------ TEKS HALAMAN

SOROTAN: Sebegitu Murahkah Harga Seorang Anak Manusia?

redaksi - Senin, 23 Agustus 2021 13:43
SOROTAN: Sebegitu Murahkah Harga Seorang Anak Manusia?P. Kons Beo, SVD (kiri) dan P. Sigit Pawanta, SVD (kanan) (sumber: Dokpri)

Sebegitu Murahkah Harga Seorang Anak Manusia? (Senggol Tipis Seputar Perdagangan Manusia di NTT)

P. Kons Beo, SVD dan P. Sigit Pawanta, SVD

TAK pernah sepi! Ini bicara tentang human trafficking di Nusa Tenggara Timur (NTT). Sepertinya telah jadi kisah annual yang  selalu bernada minor. Ini memang ada kaitan dengan kisah perantauan. Para perantau punya mimpi indah demi perbaikan nasib. Pun agar bisa 'jadi manusia' di dunia sana.

Tapi ‘demi jadi orang’ dalam arti apa? Tentu tak cuma dalam arti mengais rejeki dan kumpulkan materi belaka. Merantau punya kaitan erat dengan perjuangan dan perkembangan kepribadian. Katanya di situ manusia semakin berilmu, berwawasan, mampu beradaptasi, temukan dan rekatkan tali persahabatan dengan sesama lainnya. Peradaban global semakin maju oleh perjumpaan sejuk perbagai bangsa manusia.

Bagaimanapun, tujuan luhur mulia ini harus lewati proses yang tak mudah. Syukurlah, bila segala proses difasilitasi secara terhormat, elegan dan legal. Artinya  orang pigi merantau dengan destinasi yang jelas, melalui agen (prosedur) resmi, miliki dokumen sah. Dan lagi mesti ada dinamika persiapan yang serius. Tak sekedar asal punya nyali saja. Atau pasrah begitu saja pada penyelenggaraan ilahi.

------------

• SOAL TERTULIS 1:
Ulangi seluruh artikel tentang perdagangan manusia di NTT tanpa mengubah apa pun.
Artikel di atas dan entri data berikutnya tidak saling berkaitan.

------ ENTRI DATA TUGAS

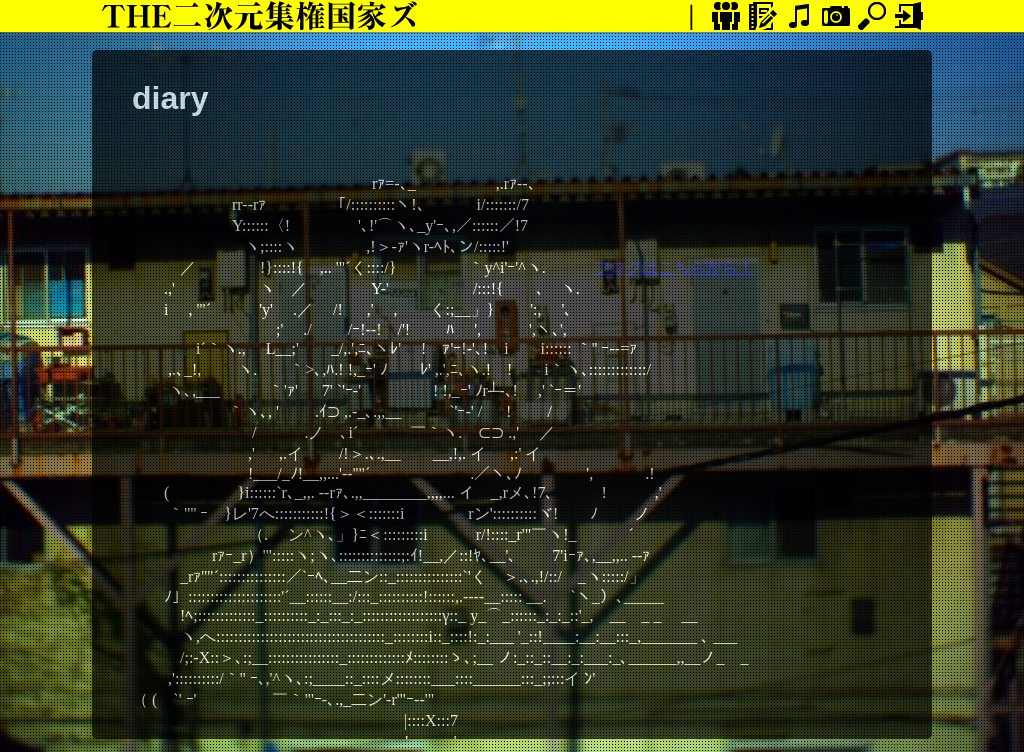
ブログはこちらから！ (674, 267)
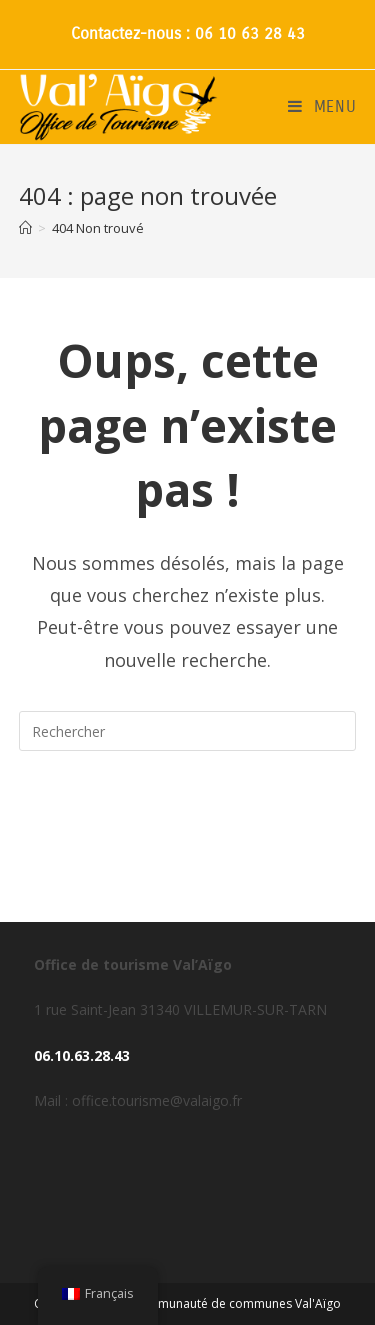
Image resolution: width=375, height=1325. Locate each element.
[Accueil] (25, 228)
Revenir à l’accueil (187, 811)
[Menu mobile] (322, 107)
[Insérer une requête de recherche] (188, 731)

------------
------ ENTRI DATA TUGAS

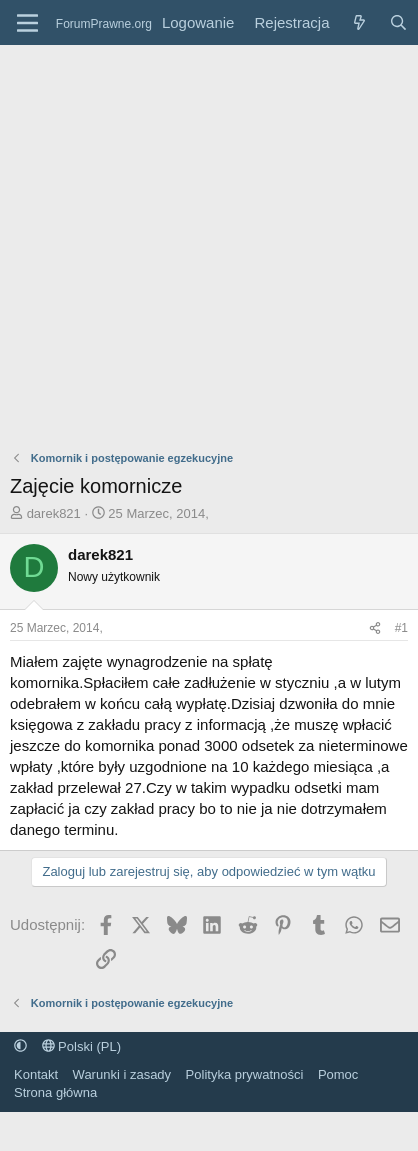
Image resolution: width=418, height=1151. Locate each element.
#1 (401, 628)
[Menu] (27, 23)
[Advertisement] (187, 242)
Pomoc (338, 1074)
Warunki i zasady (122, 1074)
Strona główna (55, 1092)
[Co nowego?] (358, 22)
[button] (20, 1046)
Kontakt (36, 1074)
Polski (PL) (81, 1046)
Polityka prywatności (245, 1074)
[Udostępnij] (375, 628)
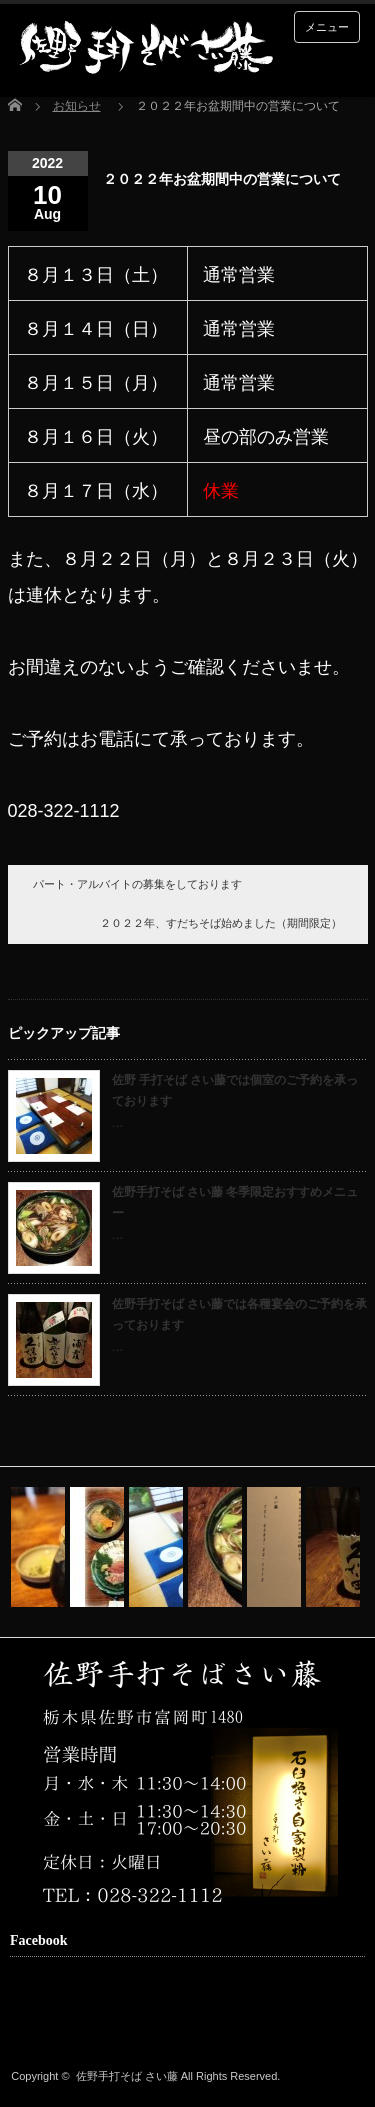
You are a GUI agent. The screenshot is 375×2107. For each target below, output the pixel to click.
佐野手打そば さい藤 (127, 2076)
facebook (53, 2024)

------------
------ ENTRI DATA TUGAS

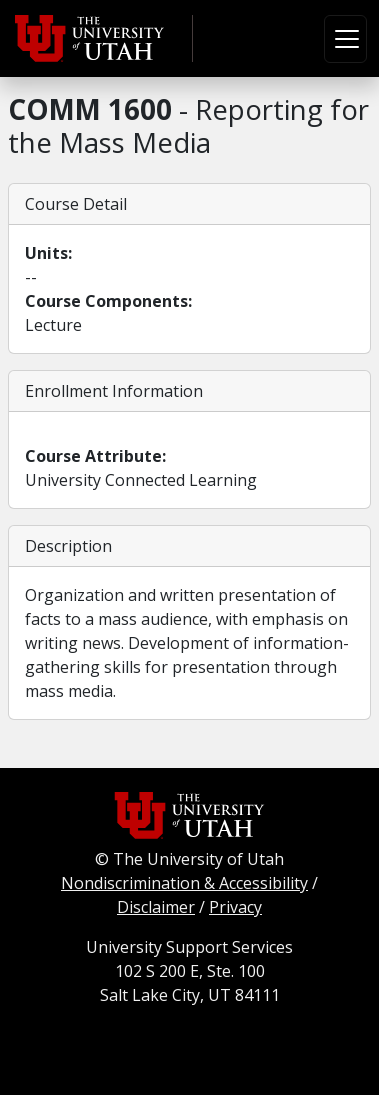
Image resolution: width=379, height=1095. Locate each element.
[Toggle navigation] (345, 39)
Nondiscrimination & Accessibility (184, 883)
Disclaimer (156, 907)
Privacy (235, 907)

------------

• SOAL TERTULIS 2:
Pada entri data, salin kembali baris-baris mulai dari baris yang memuat "Warunki i zasady (122, 1074)" hingga baris yang memuat "[Udostępnij] (375, 628)", dengan mengganti "Kontakt" menjadi "Kontakt z nami" dan membiarkan selebihnya tetap sama.

• JAWABAN LENGKAP 1:
SOROTAN: Sebegitu Murahkah Harga Seorang Anak Manusia?

redaksi - Senin, 23 Agustus 2021 13:43
SOROTAN: Sebegitu Murahkah Harga Seorang Anak Manusia?P. Kons Beo, SVD (kiri) dan P. Sigit Pawanta, SVD (kanan) (sumber: Dokpri)

Sebegitu Murahkah Harga Seorang Anak Manusia? (Senggol Tipis Seputar Perdagangan Manusia di NTT)

P. Kons Beo, SVD dan P. Sigit Pawanta, SVD

TAK pernah sepi! Ini bicara tentang human trafficking di Nusa Tenggara Timur (NTT). Sepertinya telah jadi kisah annual yang  selalu bernada minor. Ini memang ada kaitan dengan kisah perantauan. Para perantau punya mimpi indah demi perbaikan nasib. Pun agar bisa 'jadi manusia' di dunia sana.

Tapi ‘demi jadi orang’ dalam arti apa? Tentu tak cuma dalam arti mengais rejeki dan kumpulkan materi belaka. Merantau punya kaitan erat dengan perjuangan dan perkembangan kepribadian. Katanya di situ manusia semakin berilmu, berwawasan, mampu beradaptasi, temukan dan rekatkan tali persahabatan dengan sesama lainnya. Peradaban global semakin maju oleh perjumpaan sejuk perbagai bangsa manusia.

Bagaimanapun, tujuan luhur mulia ini harus lewati proses yang tak mudah. Syukurlah, bila segala proses difasilitasi secara terhormat, elegan dan legal. Artinya  orang pigi merantau dengan destinasi yang jelas, melalui agen (prosedur) resmi, miliki dokumen sah. Dan lagi mesti ada dinamika persiapan yang serius. Tak sekedar asal punya nyali saja. Atau pasrah begitu saja pada penyelenggaraan ilahi.

• JAWABAN LENGKAP 2:
Warunki i zasady (122, 1074)
Strona główna (55, 1092)
[Co nowego?] (358, 22)
[button] (20, 1046)
Kontakt z nami (36, 1074)
Polski (PL) (81, 1046)
Polityka prywatności (245, 1074)
[Udostępnij] (375, 628)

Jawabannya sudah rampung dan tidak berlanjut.